Killing Kennedy by Bill O'Reilly

Like his book Killing Lincoln, in Killing Kennedy - The End of Camelot, Bill O'Reilly (together with Martin Dugard) paints an in depth picture of John F. Kennedy's short term as President of the United States and the events leading up to his death. In the beginning he points out that there were many similarities between Lincoln and Kennedy:

  • Lincoln was first elected in 1860, Kennedy in 1960.
  • Both were assassinated on a Friday, in the presence of their wives.
  • Their successors were both southerners named Johnson who had served in the Senate.
  • Andrew Johnson was born in 1808, Lyndon Johnson in 1908.
  • Lincoln was elected to Congress in 1846, while Kennedy was elected the the House in 1946.
  • Both men suffered the death of children while in office.
  • The assassin Booth shot inside a theater and fled into a storage facility, while the assassin Oswald shot from a storage facility and fled into a theater.

We all know the story of Kennedy's ill fated invasion of Cuba - The Bay of Pigs, his assassination and also the conspiracy theories, but Killing Kennedy gives the information in a well written book without supposition as to anything that isn't a fact. O'Reilly also shows the chain of events in Lee Harvey Oswald's life leading up to his job at the Texas School Book Depository where he was able to take a rifle wrapped in brown paper virtually unnoticed.

This was a choice for our book club and provoked a lot of discussion.
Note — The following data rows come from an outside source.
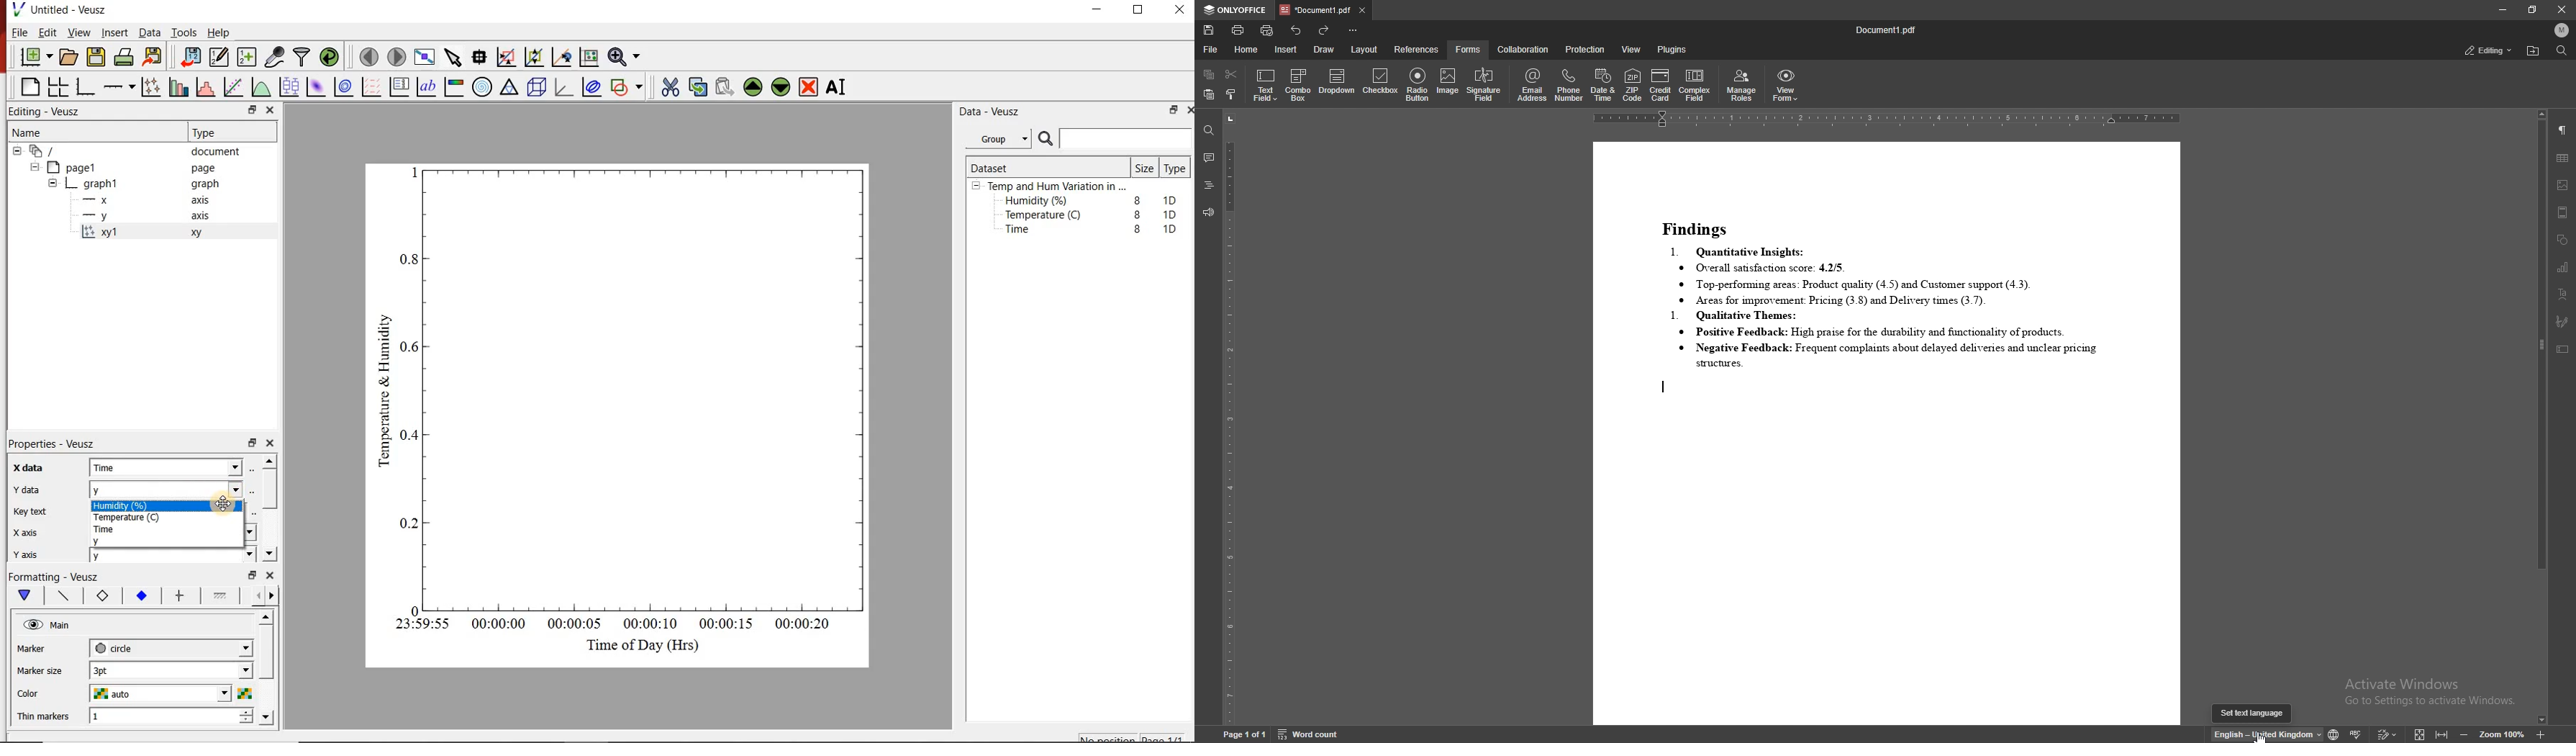  What do you see at coordinates (1243, 736) in the screenshot?
I see `page information` at bounding box center [1243, 736].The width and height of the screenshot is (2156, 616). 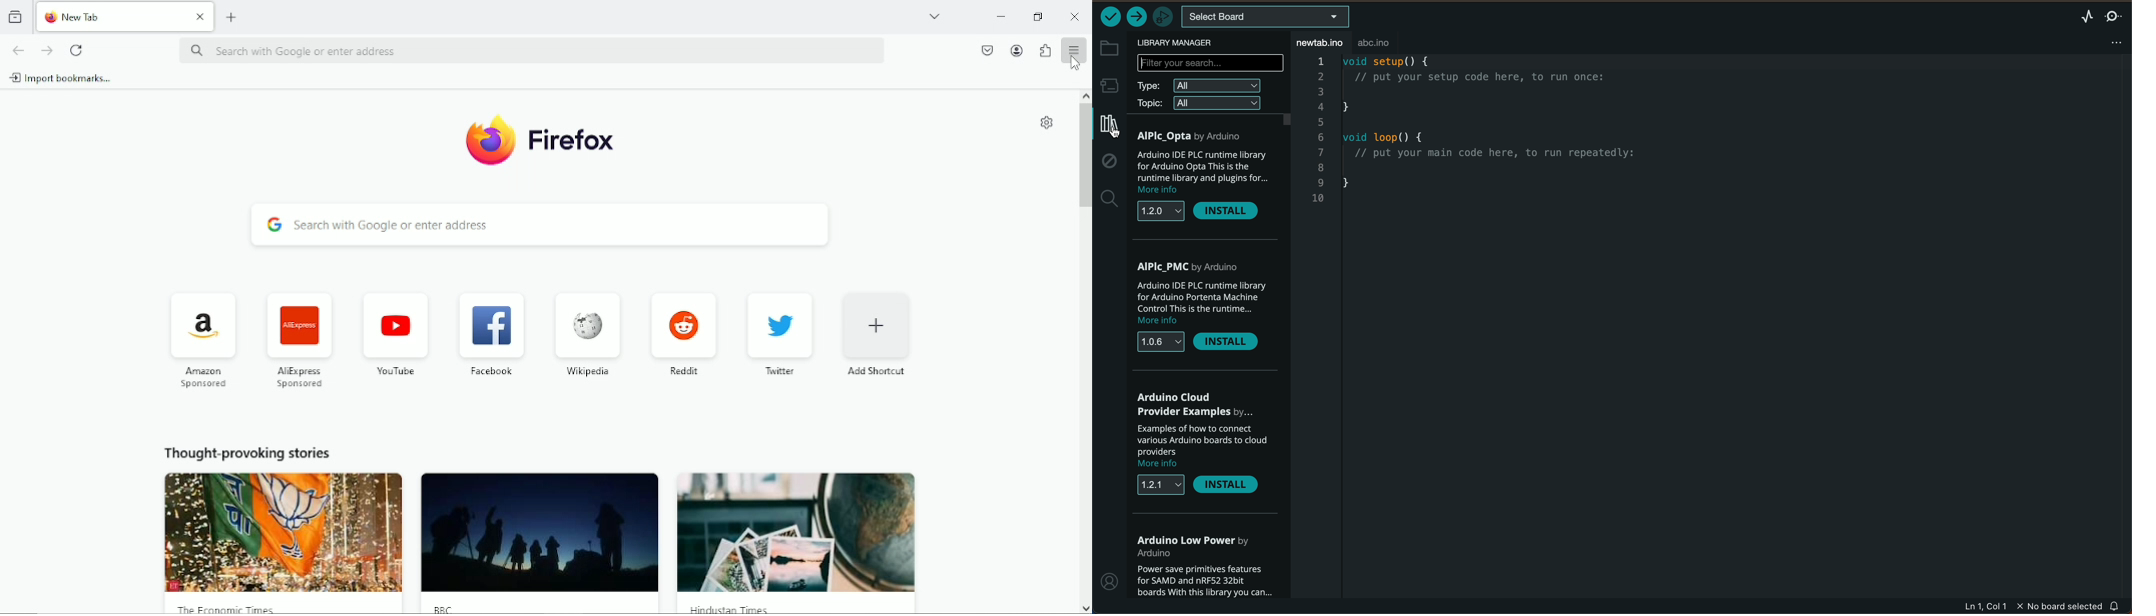 What do you see at coordinates (1192, 405) in the screenshot?
I see `cloud provider` at bounding box center [1192, 405].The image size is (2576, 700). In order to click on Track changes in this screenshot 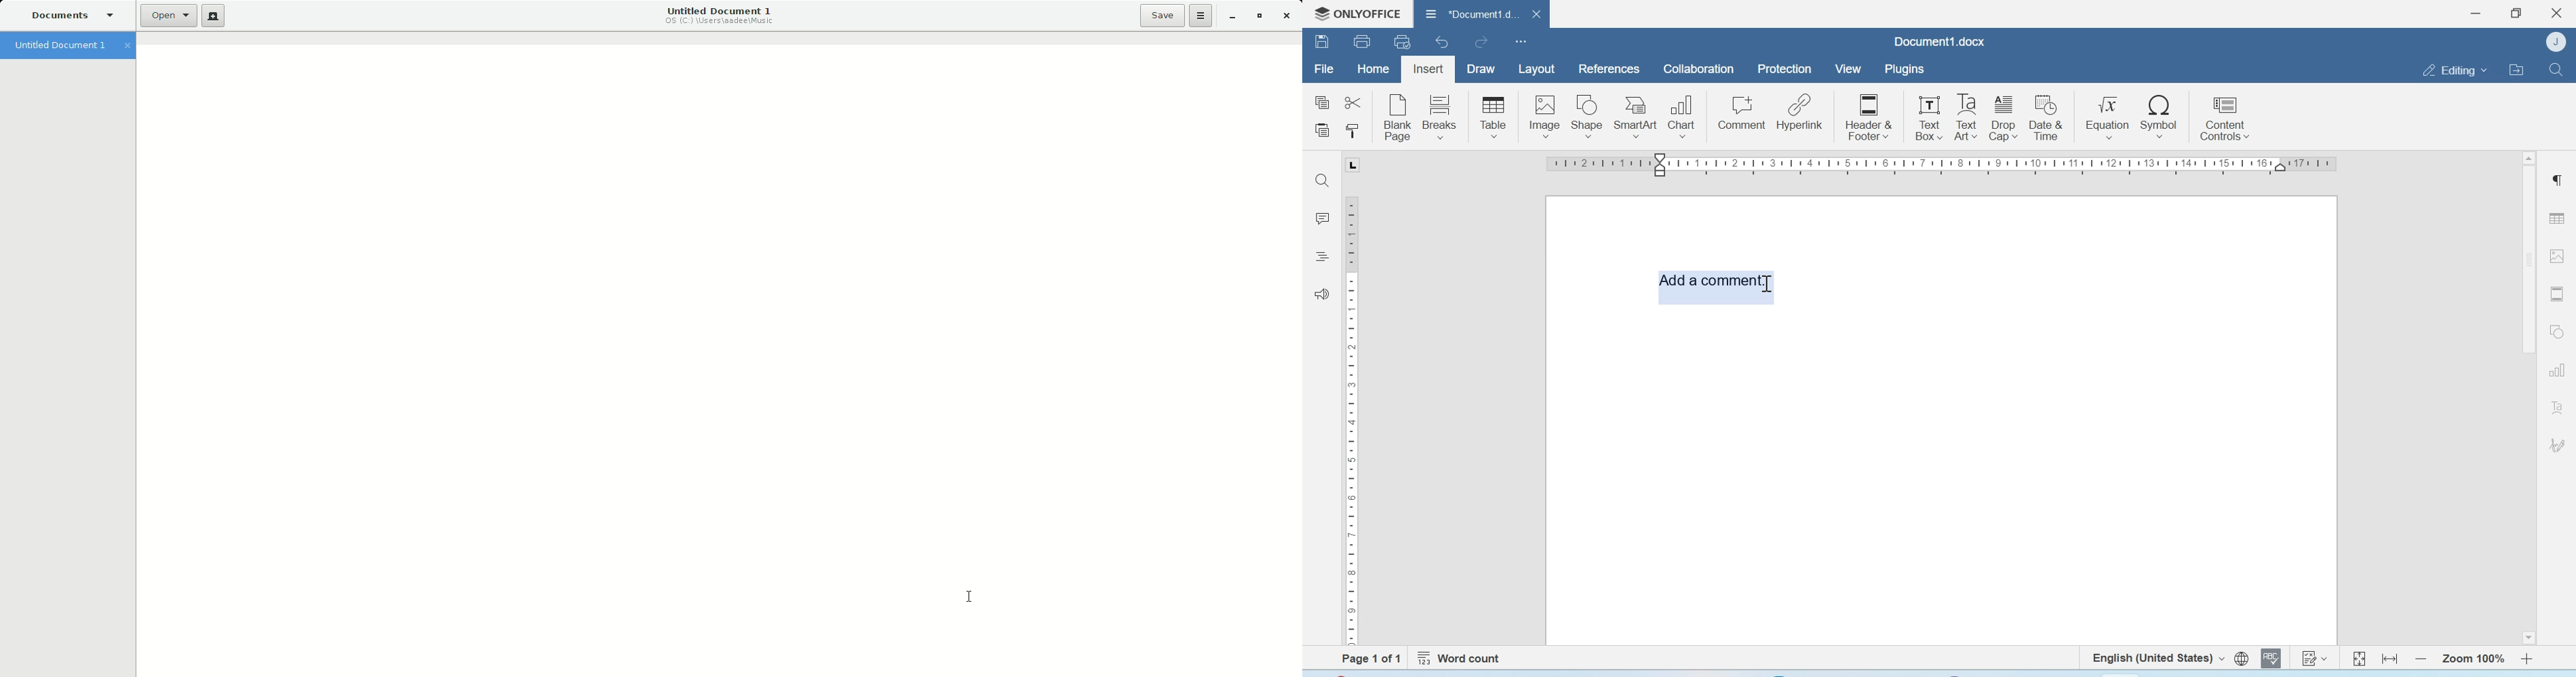, I will do `click(2314, 658)`.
Many of the members of our group remember, as small children, the sirens in Dallas or the excitement when the Kennedy entourage stayed in Fort Worth at The Hotel Texas the night before his tragic demise.

What is further chilling is the Afterword where many of the people who surrounded J.F.K. are noted and many of them also had turmoil in their lives and untimely deaths.

Killing Kennedy will be going on my list of favorite books of 2013.